Images and a short movie from Eadweard Muybridge’s Human and Animal Locomotion have been encoded into the DNA of bacteria using the CRISPR system. This achievement, reported in Nature, expands on previous demonstrations that DNA provides a promising medium for storing digital data within living cells.
Recent work has indicated that information could be transferred into living cells using the CRISPR system, which uses two proteins to insert genetic code into the DNA of target cells.
Seth Shipman and colleagues demonstrate this ability by using the CRISPR system to encode images and a short GIF (five frames of the mare ‘Annie G.’ galloping from Human and Animal Locomotion at 36×26 pixels) in Escherichia coli. They use nucleotides, the building blocks of DNA, to produce a code that relates to the individual pixels of each image.

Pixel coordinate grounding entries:
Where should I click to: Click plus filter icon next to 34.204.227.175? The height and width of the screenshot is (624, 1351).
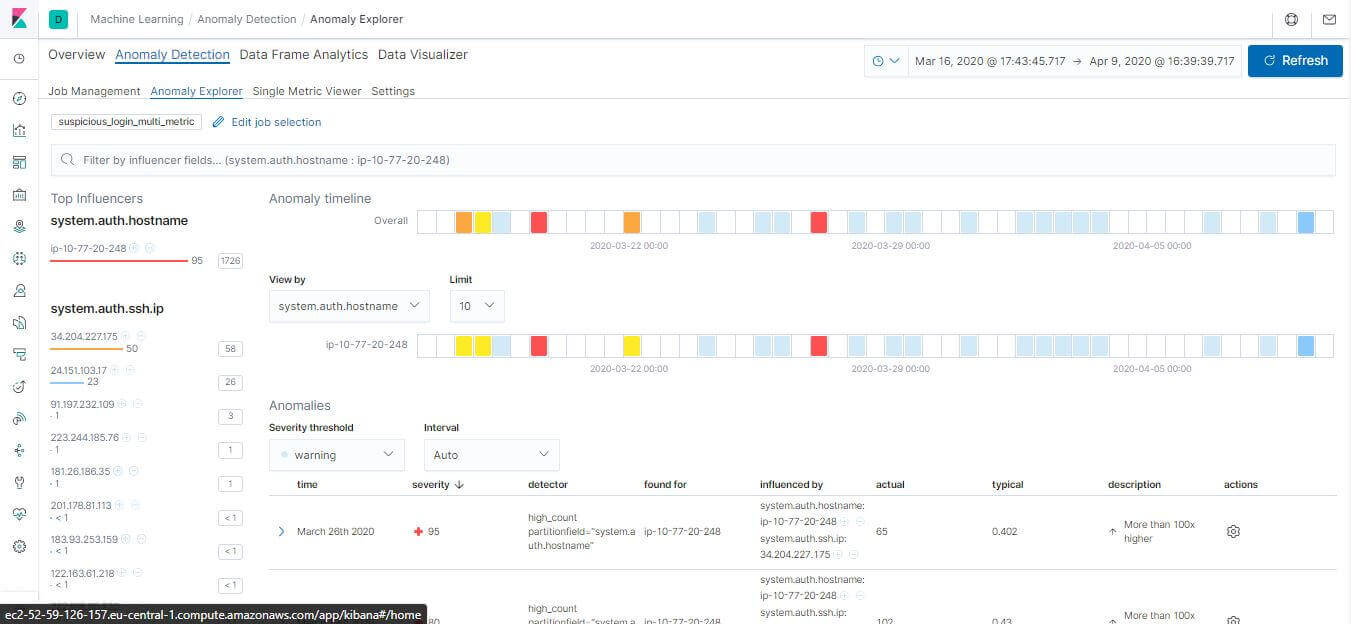125,336
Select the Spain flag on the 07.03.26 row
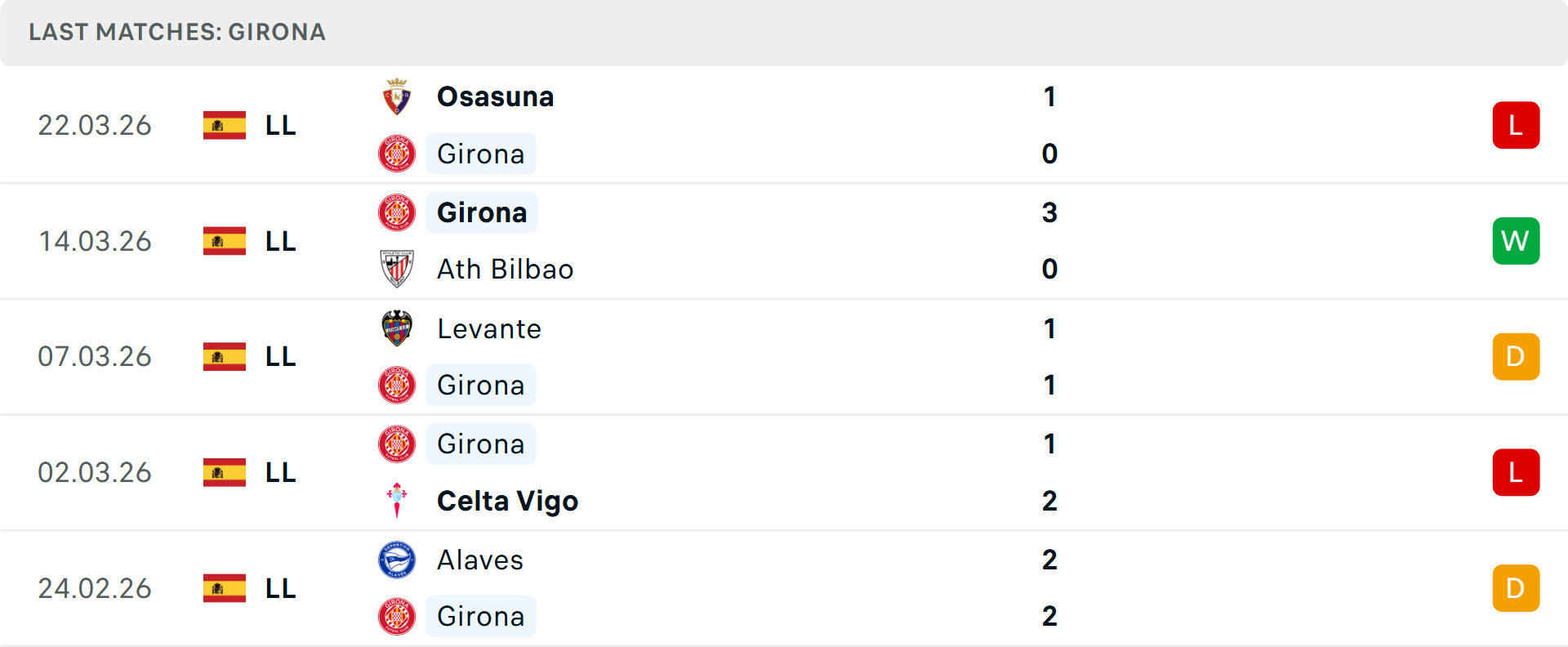This screenshot has width=1568, height=647. pos(224,356)
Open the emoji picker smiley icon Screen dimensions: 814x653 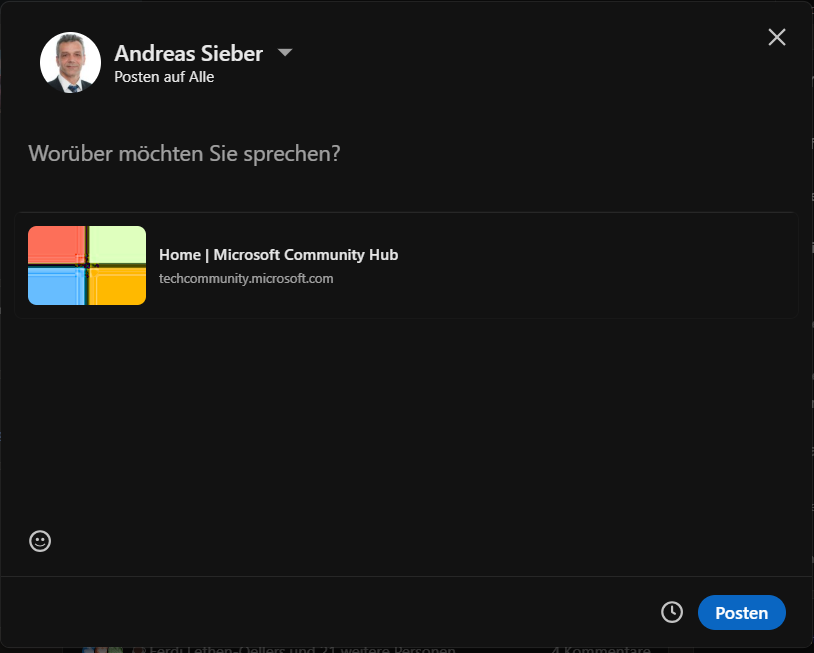point(40,541)
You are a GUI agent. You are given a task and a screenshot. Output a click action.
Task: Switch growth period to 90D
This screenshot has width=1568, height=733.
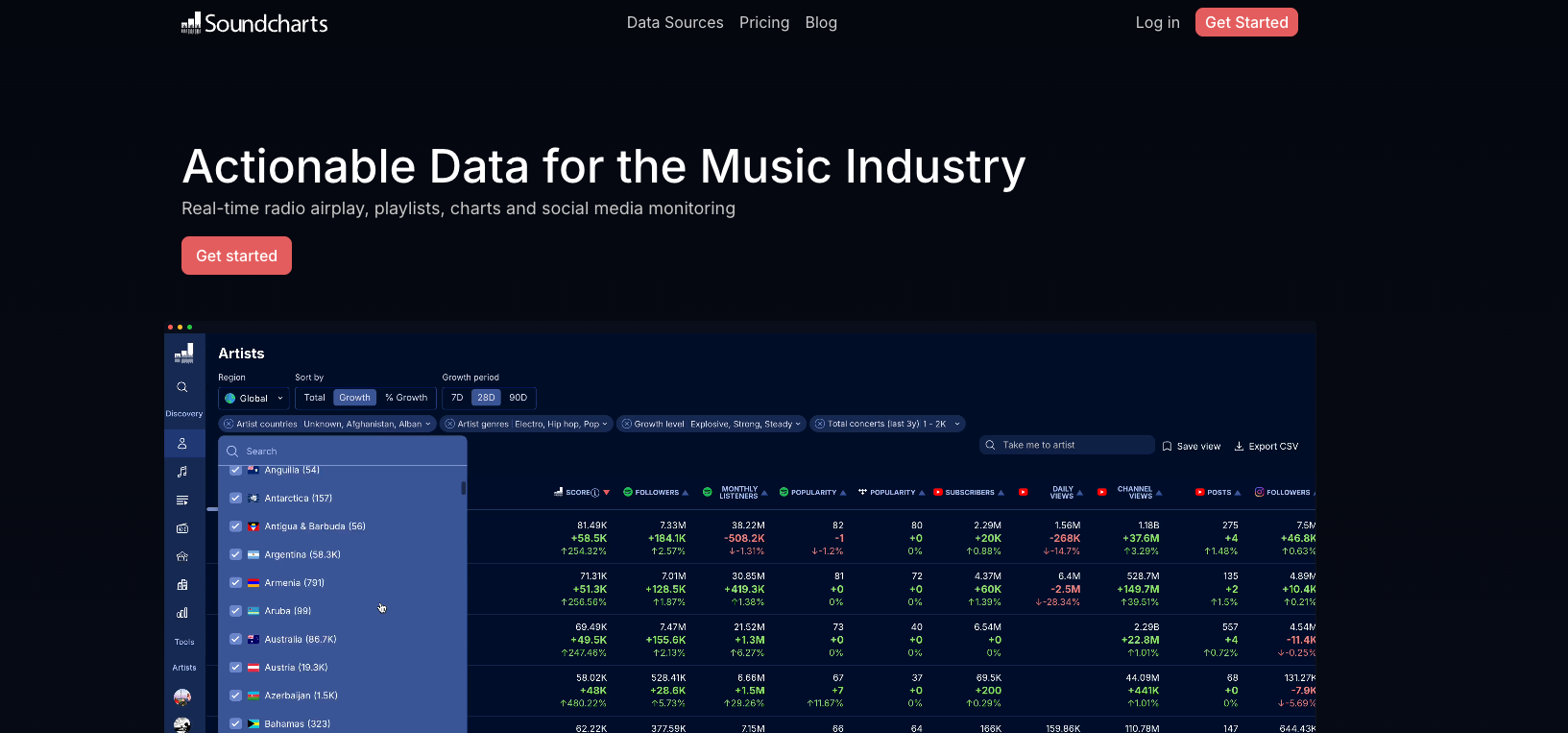pos(518,398)
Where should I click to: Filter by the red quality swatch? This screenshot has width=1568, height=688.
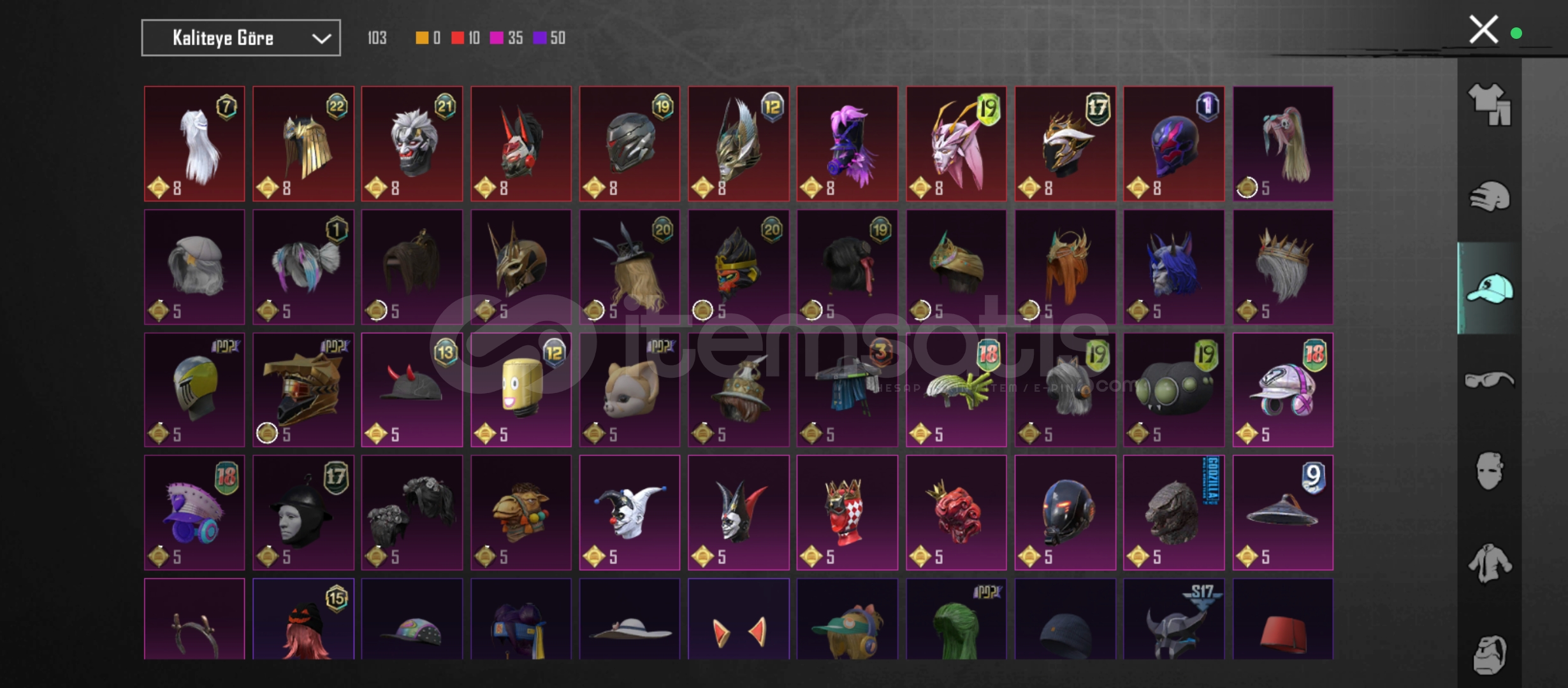458,38
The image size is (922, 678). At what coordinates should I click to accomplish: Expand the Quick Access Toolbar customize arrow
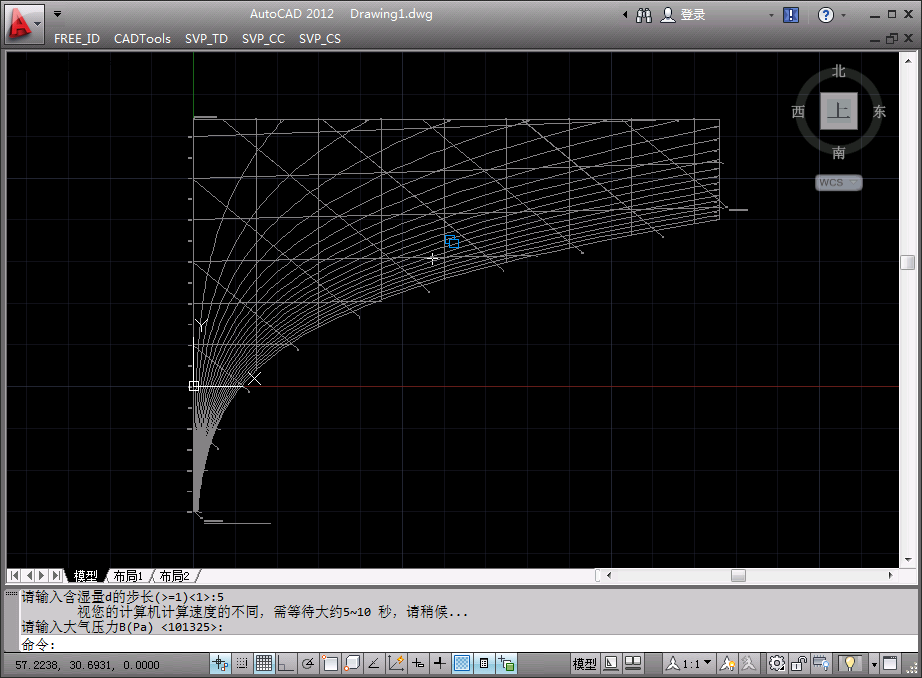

§ **Tasks to carry out**
1 > Translate this sentence from the passage on storing images in bacterial DNA into Spanish: "Recent work has indicated that information could be transferred into living cells using the CRISPR system, which uses two proteins to insert genetic code into the DNA of target cells."
2 > Write the next part of the passage on storing images in bacterial DNA, picking up after its final sentence.

§ **Answers for the tasks**
1 > Trabajos recientes han indicado que se podría transferir información a células vivas mediante el sistema CRISPR, que utiliza dos proteínas para insertar código genético en el ADN de las células diana.

2 >
For the GIF, sequences are delivered frame-by-frame over time to living bacteria, where they are inserted into the genome in the order that they were delivered. Once inserted into the genome of E.coli, the data can then be retrieved by sequencing the DNA and the images are reconstructed by reading the pixel nucleotide code, which was achieved with around 90% accuracy.
In addition to establishing that the CRISPR system may enable the recording of practical amounts of data in living cells, the study also reveals new insights into the functioning of the CRISPR system.
For example, the authors determine which sequences are best for transferring data into the genome, which could also guide other applications of the CRISPR system.